Friday, April 17, 2009
We left port early the day before yesterday, heading out for the crossing to Guadaloupe and Deshaise. The water was capped in white and choppy as we motored and then sailed. The winds got up to an average of 20 knots and actually hit 28, with the boat travelling up to 8 knots, and we flew across in record time – 6 hours, although not without casualties. Once before, Caroline had gotten seasick but yesterday it was, unfortunately, my turn. So I spent much of the time drowsy with Gravol and lying on one of the benches in the cockpit. There wasn’t much to see, since we were out in the open ocean for much of it, but I did manage to pull myself together and help pull some of the sheets as we neared Guadaloupe.
We saw flying fish, small silver jewels, leaping out of the water into the air and gleaming there for a second in the sunlight before they fell again into the bright blue waters. There were tales of them jumping into boats or into the sides of boats and speculation on what might be chasing them underneath the waves to make them leap that way.
Once we anchored and ate a quick lunch, we took the dingy into the town of Deshaise, a picturesque little place with an old church, whose spire you can see from the water. A woman waved to us from one of the other boats, telling us the Customs office was closed, since it was only open from 1-2 and it was nearly 3. We went anyway, with Yvon and Caroline walking up the hill to the office while the rest of us looked around the tiny town.
People’s voices had a different music here, a different accent, French instead of strictly Caribbean.
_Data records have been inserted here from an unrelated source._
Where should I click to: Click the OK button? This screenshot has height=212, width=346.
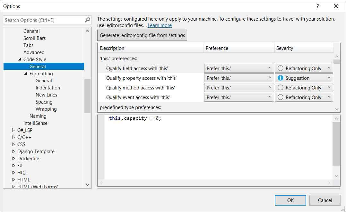[290, 200]
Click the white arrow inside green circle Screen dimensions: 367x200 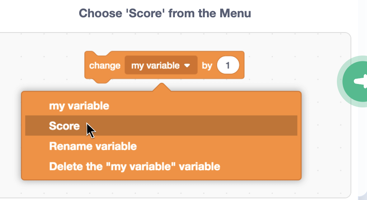(x=362, y=81)
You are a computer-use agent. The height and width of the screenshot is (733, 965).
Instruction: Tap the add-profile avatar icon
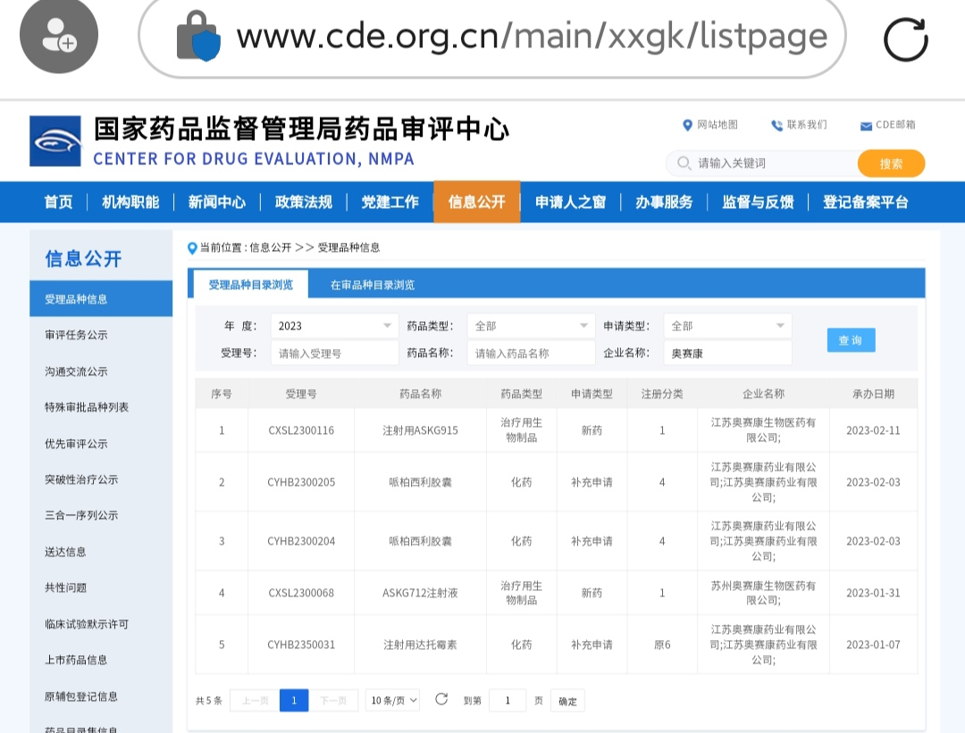[59, 37]
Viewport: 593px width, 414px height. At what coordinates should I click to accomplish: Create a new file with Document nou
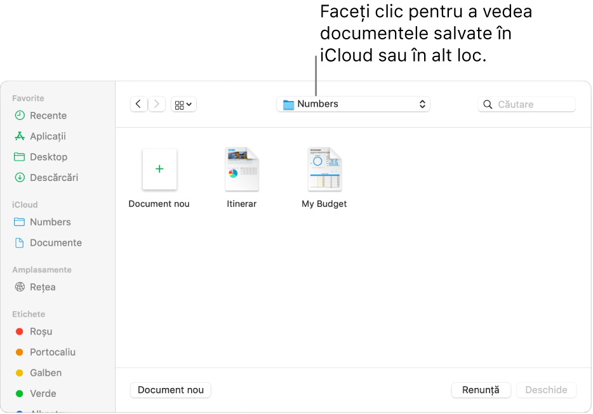click(x=170, y=390)
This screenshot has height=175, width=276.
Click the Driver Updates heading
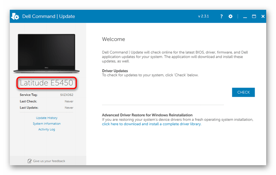pyautogui.click(x=115, y=71)
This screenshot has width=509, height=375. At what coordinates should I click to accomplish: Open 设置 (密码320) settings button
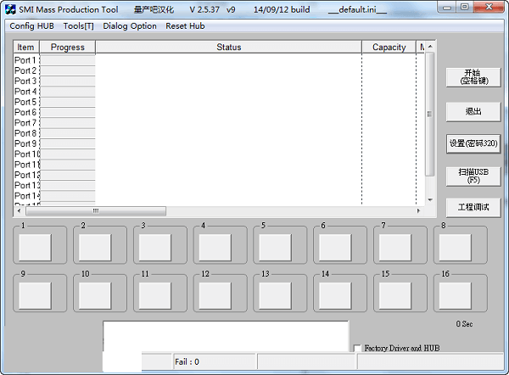click(x=473, y=143)
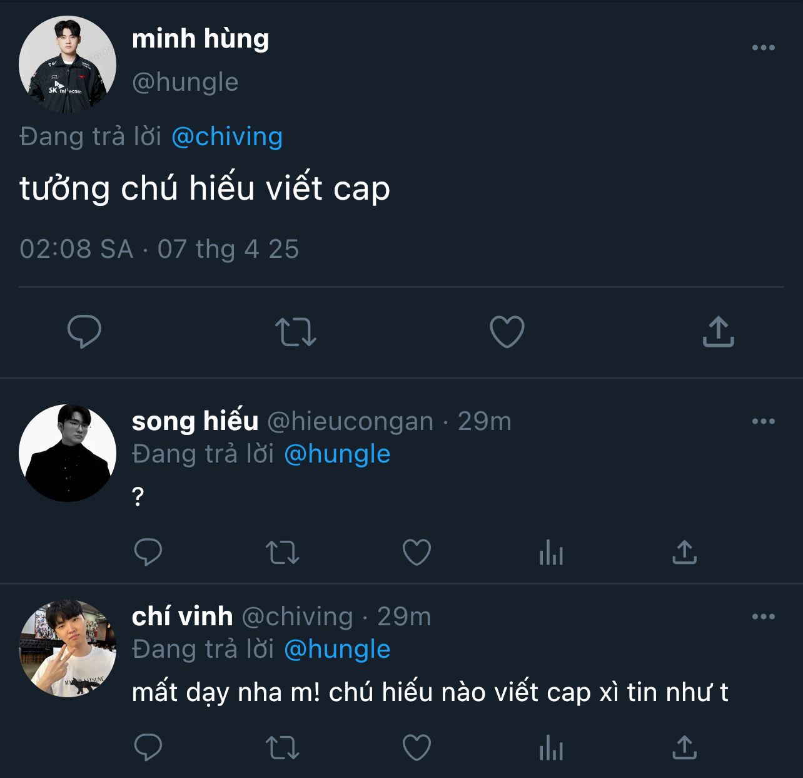
Task: Like chí vinh's reply
Action: click(x=417, y=747)
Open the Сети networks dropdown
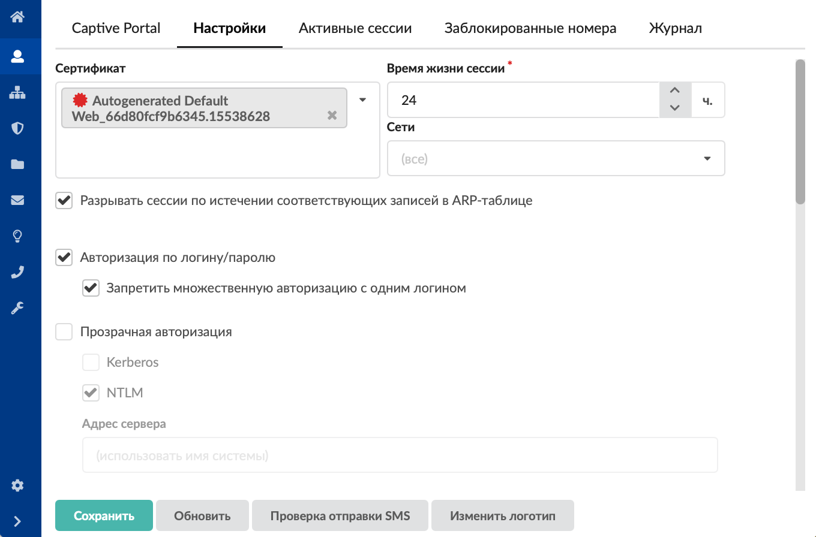This screenshot has height=537, width=816. coord(556,159)
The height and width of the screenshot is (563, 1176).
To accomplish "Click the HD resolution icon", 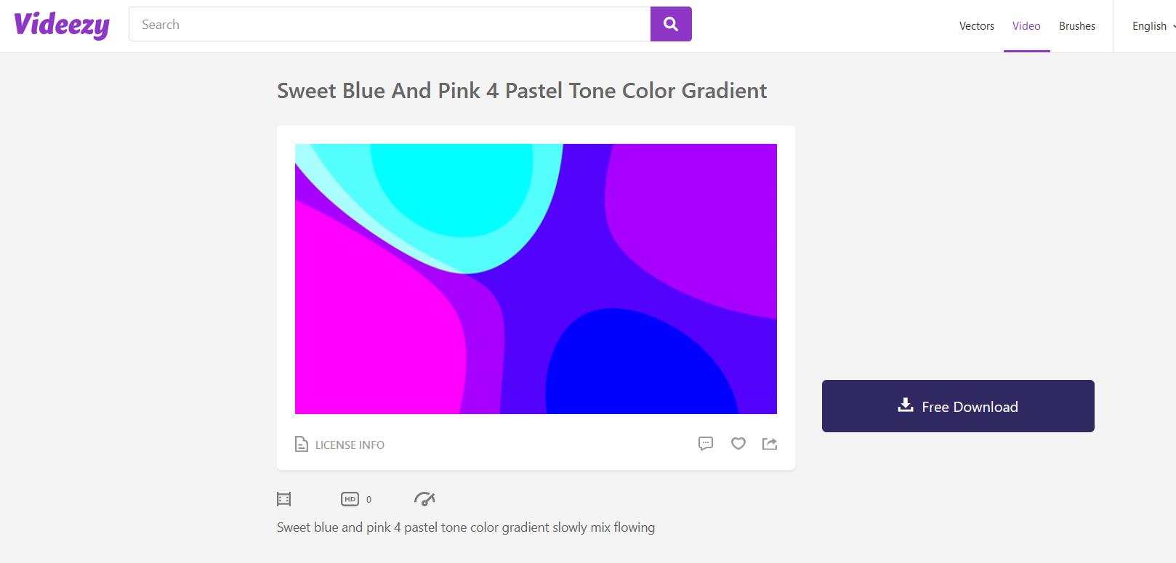I will click(x=350, y=499).
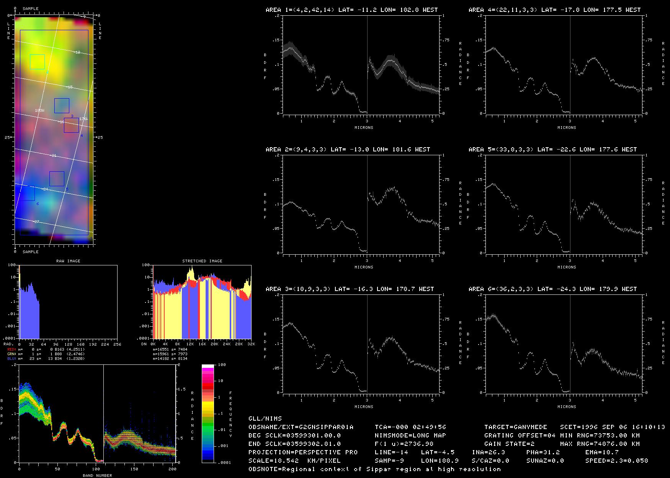Select the blue Area 4 box on map
This screenshot has height=478, width=670.
point(71,125)
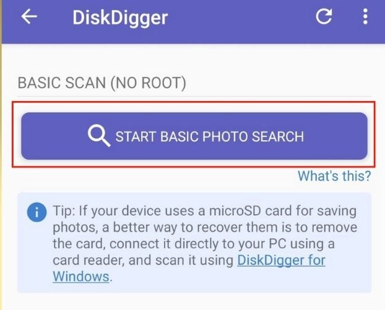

A lot of the shops were closed for ‘siesta’ so Dan, Hayley, and I couldn’t do a lot of shopping – probably just as well. We did, however, find the all-important grocery store and get some ice creams to eat while we walked around the rest of the town. After meeting with the others, we got provisions and took them back to the boat with the dingy. We had a lovely dinner sitting on the deck of the boat and watching an amazing Caribbean sunset. This is the life!
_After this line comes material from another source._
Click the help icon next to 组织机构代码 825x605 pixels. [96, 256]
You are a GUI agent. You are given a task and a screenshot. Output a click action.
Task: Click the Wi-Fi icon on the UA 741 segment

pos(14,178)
That night, while we all lay warm in our beds, the winds blew, and the ship rocked back and forth. Suddenly it was raining – big heavy drops coming in the vents above our heads. I popped up out of the hatchway to pull my roof closed, naked in the darkness. The cool rain sluiced along my warm skin and it felt wonderful. For a split second, I considered jumping up onto the deck and letting the rain wash me down. No one probably would have cared – people are showering naked or topless here on the backs of their boats – but everyone was up on the surrounding boats, battening down against the rain.
Yesterday we came into Basse Terre and tried to get to the marina. It was full and the depth gauge went to zero before we decided to leave and anchor at a nearby beach with other sailboats. On the way here, though, we stopped at Pigeon Island and Carolyn, Hayley , and I went snorkeling. There were brain coral, tubular coral, sea fans, and lots of beautiful fish, including parrot fish and other fish of various shapes, sizes, and colors. It was amazing! I was smart enough to wear a long sleeved shirt so I didn’t burn my back while in the water but apparently didn’t have enough sunscreen on the backs of my upper thighs so am having a ‘no sun’ zone there for a day or two.
The crossing yesterday was amazing with the gusts getting up over 40 knots and the rail dipping into the water as we heeled well over. Very exciting! Everyone is getting more familiar with the boat and the way she works. For much of the time, I stood on the foredeck beside the sails, moving my body to adjust to the movements of the boat. I stood feeling the wind against my body and the sun through my clothes, in panting ecstasy, like a dog with its head out the car window. When I am in the moment like that, I am perfectly happy.
At anchor, Dan and I raised a huge Canadian flag, along with a smaller (but not small) Danish flag below it. The flags are Dan’s but, since we share a Danish heritage, I have adopted them as well. The night before last, we were in a Scandinavian contingent, anchored amongst boats with Swedish, Norwegian, and Swiss flags. Last night, when we raised the flags, our neighbors started cheering, “Yeah, Canada!” There are lots of Canadian flags in evidence here.
Next stop, Iles de Saintes and then on Dominica!